Once you figure out what kind of camping trip you’d like to do, whether it’s rustic or luxurious or somewhere in between, think about where you’d like to go and what you’d like to see.

And give some thought to what kinds of activities you’d like to do while you camp. Most people go hiking, climbing or mountain biking when they camp. Others like to go fishing, tubing, white water rafting or horseback riding. Still others like to go on nature walks or explore their passion for photography.

“If you have small children,” Mapp said, “chances are you will want to go to a campground that has activities that are suitable for small children,” Mapp said, adding, “There are campgrounds that can accommodate any recreational interest you have. Some even have ropes courses and other challenging on-site activities.”

With two elementary-school aged children and a teenager Mapp regularly takes camping trips that include lots of activities, such as hiking and water-related activities.

Growing Camping Experiences

Last fall, she camped at Ponderosa RV Resort in Lotus in California’s Sierra foothills, and took her kids white water rafting on the South Fork of the American River. They even tried their hands panning for gold.

More recently, she took a Class C motorhome rental from El Monte RV and camped at Big Sur Campground and Cabins. This April, she plans to take her family to the Santa Cruz KOA, where they plan to stay in a park model cabin rental while they explore the neighboring redwoods and take part in numerous organized activities at the campground.

So where does Mapp find places to camp?

“There are scores of campgrounds on Camp-California.com,” she said. “They have already done the research on campgrounds in every region of California, so it’s easy to find campgrounds that offer swimming, rafting, hiking and other outdoor activities. Some campgrounds even offer yurts, teepees, historic train cars and covered wagons that you can rent for the night.”

Other helpful websites include www.GoCampingAmerica.com and www. Recreation.gov.

Of course, all of this sounds great. But what if you don’t have the money to invest in camping equipment, like tents and sleeping bags?

“No worries,” Mapp said. “Camping gear is not something that’s used every weekend. Ask your friends or co-workers who camp if you could borrow their equipment for a weekend to give camping a try. And if you’re not comfortable doing that, outdoor equipment retailers offer camping equipment for rent at very affordable prices, so you don’t have to make a big investment to get started.”

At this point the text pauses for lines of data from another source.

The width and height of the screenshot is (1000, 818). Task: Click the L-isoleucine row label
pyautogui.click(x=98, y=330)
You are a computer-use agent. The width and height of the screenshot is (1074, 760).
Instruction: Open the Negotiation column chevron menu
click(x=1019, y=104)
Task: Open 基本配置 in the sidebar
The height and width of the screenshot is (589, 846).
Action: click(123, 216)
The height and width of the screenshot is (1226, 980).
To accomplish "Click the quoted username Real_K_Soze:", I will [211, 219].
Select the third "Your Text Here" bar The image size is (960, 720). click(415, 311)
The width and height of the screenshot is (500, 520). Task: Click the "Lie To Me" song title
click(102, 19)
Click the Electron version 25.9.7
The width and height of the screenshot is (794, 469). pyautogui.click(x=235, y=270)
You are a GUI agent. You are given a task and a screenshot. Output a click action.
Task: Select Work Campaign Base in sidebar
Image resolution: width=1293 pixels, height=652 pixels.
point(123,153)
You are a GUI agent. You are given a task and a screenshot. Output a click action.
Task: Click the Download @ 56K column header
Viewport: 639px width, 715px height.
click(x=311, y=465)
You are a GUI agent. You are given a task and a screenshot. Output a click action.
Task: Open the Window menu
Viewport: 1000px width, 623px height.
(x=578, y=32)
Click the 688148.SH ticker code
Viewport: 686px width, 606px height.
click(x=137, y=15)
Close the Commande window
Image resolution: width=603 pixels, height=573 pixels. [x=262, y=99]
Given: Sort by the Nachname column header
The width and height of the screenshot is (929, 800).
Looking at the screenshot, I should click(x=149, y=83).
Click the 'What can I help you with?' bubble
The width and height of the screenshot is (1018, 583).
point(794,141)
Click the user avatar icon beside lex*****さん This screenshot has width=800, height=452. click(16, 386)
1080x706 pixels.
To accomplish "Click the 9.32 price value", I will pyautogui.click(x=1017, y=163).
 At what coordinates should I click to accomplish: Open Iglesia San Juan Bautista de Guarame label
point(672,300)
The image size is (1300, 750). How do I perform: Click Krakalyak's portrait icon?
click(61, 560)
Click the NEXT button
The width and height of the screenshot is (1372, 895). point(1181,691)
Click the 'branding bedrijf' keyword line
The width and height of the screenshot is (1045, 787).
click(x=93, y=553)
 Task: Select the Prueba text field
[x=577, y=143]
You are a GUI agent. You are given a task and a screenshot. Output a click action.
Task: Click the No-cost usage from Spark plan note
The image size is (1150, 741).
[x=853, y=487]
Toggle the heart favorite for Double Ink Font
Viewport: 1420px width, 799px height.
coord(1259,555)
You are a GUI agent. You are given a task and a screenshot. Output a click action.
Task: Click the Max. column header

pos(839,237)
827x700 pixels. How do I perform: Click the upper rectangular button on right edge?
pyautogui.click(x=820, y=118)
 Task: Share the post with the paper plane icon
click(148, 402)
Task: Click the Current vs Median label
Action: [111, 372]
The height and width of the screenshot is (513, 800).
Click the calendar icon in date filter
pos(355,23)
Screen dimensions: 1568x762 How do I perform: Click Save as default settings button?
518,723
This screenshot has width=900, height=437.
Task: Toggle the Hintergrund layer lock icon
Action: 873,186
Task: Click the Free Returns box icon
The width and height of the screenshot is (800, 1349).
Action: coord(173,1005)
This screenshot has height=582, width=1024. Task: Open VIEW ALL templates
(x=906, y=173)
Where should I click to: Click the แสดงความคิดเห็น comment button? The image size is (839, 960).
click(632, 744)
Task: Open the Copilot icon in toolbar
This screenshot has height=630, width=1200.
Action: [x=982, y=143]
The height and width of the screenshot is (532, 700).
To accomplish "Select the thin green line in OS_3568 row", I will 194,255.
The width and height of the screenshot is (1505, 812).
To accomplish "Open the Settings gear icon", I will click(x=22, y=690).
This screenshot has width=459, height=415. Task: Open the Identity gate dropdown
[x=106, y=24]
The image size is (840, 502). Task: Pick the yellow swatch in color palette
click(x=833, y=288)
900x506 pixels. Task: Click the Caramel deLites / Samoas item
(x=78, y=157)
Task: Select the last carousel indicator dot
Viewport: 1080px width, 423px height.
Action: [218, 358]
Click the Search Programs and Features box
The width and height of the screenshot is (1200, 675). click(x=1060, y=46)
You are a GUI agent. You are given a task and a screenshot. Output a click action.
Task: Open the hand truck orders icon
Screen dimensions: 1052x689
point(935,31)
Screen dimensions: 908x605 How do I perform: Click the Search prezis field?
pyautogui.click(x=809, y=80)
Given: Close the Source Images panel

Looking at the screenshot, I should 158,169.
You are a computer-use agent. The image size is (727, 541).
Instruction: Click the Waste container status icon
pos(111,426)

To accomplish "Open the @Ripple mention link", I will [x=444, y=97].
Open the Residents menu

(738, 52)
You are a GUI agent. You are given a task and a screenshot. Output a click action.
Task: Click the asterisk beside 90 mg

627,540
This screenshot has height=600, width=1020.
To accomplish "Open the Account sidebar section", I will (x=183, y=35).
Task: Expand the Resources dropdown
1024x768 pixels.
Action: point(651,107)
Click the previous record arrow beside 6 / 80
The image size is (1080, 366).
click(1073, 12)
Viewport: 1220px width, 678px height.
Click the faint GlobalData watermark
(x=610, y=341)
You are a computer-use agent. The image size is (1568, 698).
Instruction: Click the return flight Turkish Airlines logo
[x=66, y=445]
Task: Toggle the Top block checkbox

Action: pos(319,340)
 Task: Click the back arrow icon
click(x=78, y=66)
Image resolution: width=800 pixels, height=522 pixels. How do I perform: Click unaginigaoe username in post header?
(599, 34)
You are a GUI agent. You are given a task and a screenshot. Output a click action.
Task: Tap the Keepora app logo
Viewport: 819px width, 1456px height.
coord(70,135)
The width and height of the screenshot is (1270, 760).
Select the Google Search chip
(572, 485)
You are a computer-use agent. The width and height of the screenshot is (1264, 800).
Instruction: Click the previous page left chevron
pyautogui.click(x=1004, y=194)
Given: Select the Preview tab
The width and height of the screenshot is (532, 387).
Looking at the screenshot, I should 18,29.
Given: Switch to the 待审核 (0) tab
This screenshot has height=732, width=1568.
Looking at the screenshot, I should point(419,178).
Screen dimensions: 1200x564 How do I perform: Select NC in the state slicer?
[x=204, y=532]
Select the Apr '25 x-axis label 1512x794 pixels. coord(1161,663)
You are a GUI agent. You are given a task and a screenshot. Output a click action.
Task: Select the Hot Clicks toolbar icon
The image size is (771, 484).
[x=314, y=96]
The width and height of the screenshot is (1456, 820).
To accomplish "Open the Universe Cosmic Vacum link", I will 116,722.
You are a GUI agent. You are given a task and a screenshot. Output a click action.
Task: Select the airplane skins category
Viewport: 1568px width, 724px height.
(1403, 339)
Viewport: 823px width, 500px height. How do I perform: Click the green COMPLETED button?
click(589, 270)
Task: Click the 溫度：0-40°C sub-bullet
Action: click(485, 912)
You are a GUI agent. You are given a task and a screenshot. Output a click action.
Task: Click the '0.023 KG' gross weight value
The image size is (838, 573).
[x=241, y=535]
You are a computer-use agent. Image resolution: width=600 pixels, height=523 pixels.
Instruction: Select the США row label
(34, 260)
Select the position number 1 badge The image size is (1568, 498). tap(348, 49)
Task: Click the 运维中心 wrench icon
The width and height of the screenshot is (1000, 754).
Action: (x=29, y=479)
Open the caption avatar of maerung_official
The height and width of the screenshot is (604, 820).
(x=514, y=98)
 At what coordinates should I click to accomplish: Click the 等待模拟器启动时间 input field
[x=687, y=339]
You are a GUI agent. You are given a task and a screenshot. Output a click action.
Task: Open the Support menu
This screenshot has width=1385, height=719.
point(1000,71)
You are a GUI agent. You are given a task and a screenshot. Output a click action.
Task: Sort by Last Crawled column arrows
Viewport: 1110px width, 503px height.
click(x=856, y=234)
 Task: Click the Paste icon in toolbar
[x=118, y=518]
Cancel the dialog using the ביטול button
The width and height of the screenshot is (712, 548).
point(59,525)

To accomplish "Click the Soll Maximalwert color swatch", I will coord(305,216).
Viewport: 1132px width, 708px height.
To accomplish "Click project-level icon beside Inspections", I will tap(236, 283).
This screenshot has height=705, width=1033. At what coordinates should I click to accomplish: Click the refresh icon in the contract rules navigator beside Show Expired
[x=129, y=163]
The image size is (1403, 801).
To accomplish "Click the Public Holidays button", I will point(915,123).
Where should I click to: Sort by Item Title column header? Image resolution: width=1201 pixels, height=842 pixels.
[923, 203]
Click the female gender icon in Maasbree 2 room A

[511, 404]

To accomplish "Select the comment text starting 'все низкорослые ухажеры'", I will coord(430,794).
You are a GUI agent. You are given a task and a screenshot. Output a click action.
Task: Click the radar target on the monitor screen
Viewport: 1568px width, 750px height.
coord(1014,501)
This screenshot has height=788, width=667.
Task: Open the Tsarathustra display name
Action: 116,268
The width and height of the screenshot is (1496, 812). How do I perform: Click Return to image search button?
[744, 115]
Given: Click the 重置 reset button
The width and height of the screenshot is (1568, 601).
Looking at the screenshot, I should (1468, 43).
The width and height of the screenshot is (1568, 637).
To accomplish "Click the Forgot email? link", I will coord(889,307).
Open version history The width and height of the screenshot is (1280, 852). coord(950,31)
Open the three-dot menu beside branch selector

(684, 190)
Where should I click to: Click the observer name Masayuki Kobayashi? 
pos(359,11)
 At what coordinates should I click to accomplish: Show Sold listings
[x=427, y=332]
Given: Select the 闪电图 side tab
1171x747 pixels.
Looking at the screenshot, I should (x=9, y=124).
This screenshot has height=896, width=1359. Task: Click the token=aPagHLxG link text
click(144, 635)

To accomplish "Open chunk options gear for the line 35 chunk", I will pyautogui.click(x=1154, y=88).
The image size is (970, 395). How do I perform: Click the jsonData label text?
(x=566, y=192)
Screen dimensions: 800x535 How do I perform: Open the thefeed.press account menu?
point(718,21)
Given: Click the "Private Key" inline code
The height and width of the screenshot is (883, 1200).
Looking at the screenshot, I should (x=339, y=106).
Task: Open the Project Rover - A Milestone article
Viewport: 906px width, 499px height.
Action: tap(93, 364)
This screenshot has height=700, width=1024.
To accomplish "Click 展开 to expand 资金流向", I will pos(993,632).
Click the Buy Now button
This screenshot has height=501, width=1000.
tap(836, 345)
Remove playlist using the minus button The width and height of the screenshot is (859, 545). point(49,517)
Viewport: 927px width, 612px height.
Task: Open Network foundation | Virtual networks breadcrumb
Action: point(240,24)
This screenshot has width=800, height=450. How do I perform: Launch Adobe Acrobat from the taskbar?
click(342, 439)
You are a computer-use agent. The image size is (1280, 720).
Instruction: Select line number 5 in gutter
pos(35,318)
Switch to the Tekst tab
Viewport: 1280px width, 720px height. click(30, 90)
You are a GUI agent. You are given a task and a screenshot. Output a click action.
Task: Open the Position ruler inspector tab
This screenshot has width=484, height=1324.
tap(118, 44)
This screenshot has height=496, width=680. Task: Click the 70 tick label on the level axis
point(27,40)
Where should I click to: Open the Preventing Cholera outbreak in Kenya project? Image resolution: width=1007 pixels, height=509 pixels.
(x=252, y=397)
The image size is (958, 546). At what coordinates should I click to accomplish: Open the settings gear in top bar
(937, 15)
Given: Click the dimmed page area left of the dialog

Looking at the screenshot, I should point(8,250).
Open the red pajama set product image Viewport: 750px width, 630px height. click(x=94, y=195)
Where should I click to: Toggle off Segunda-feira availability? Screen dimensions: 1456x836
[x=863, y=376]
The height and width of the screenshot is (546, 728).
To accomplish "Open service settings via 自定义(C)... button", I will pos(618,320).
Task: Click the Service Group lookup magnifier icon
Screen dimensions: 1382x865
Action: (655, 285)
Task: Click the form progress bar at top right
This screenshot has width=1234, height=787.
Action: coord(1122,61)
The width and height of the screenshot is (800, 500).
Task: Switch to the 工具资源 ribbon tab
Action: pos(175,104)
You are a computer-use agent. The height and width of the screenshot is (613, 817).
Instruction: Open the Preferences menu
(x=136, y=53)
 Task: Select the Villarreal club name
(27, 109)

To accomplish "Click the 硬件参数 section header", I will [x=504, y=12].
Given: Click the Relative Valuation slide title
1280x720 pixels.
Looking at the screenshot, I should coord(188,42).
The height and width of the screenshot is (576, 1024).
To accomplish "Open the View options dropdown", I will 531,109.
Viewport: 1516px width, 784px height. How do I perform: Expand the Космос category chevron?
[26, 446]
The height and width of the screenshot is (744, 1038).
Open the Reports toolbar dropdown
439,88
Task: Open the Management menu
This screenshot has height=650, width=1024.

Many campgrounds already have furnished tents set up and ready for use. At the Ventura KOA, you can even rent a furnished teepee.

But once you have your sleeping strategy figured out, make sure your camping trip includes good food. “Bring the foods you like to eat at home,” Mapp says. “Don’t feel that just because you’re camping you need to eat granola. If you like soul food, bring it! And bring food that’s easy to prepare. Comfort foods can really enrich the experience. For instance, I boil my pastas before going on camping trips. I also make blocks of chili and freeze it. That way, it’s just a matter of heating it up for mealtime.”

Perhaps most important of all, take it slow when you camp.

“Don’t invest a lot of money up front in equipment you may never use,” Mapp said. “Try out different types of camping – tent camping, camping in cabins and RV camping first, and then decide what kind of camping is right for you and your family.”

And if you like to mix it up, that’s fine. Campgrounds are increasingly accommodating people who don’t have their own equipment. All you have to do is bring your food and your sense of adventure.